EP18 is the CLSI document about risk management. As it is being released there have been some comments which merit a response.
A few comments object to devoting attention to failure modes – implying that failure modes are events that have occurred. The proposal is to restrict the document to managing risk of events that have not yet occurred. I suspect that these people are familiar with the ISO standard on risk management 14971, which ignores failures that have occurred.
ISO 14971 was written for manufacturers who wish to release medical devices. In that sense, risk of potential errors is important since the device has not yet been released. But in the clinical laboratory, the product, which is reporting results of diagnostic assays to physicians, has been released and errors are occurring which can harm patients.
Consider HAMA interference in laboratory ABC. HAMA interference is a failure mode that has occurred in some laboratories and has caused harm. It may have already occurred in laboratory ABC but whether it has or hasn’t, it is a known cause of patient harm. If it is occurring in laboratory ABC, then it has a rate and needs to be reduced. If it has never occurred then it is a risk and needs to be controlled. In either case, harm may still occur since the risk will never be zero and it is possible that the rate may not reach zero. Note that even if the rate reaches zero, then it becomes a risk which is never zero.

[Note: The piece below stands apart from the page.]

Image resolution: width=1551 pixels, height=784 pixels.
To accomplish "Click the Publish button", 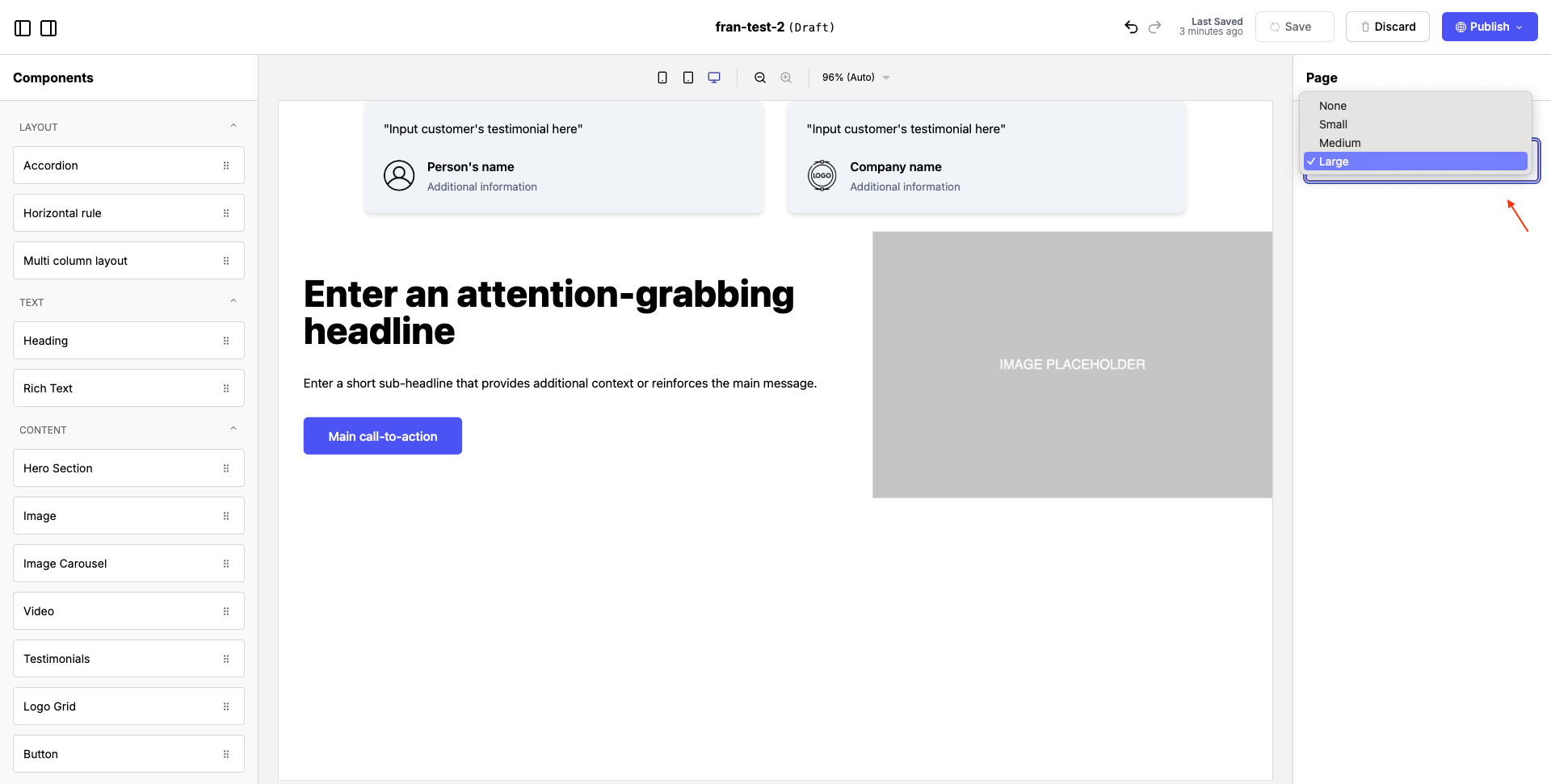I will coord(1489,27).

Whether harm from HAMA interference occurs in this laboratory depends on how much effort (cost) is applied to prevent harm. This is a decision made by society which is largely misrepresented in ISO 14971 as a risk benefit tradeoff made by the site. What really happens is that the laboratory works at preventing errors until the money allocated for that task is used up. The amount of money is often a function of satisfying regulations, which in turn are dictated by society.
Here’s a real medical example for putting in central lines. This is an example to reduce failures (FRACACS) – although the word FRACAS is never used. From the article:
“Still, Pronovost asked the nurses in his I.C.U. to observe the doctors for a month as they put lines into patients, and record how often they completed each step. In more than a third of patients, they skipped at least one.”
This is a key step in FRACAS – measuring a failure rate. The steps that were skipped had the potential to lead to harm to patients and when controls were put in place – a check list was used – the rate of harm to patients decreased dramatically.
So risk management and EP18 needs to talk about the rate of actual failures as well as the risk of potential failures.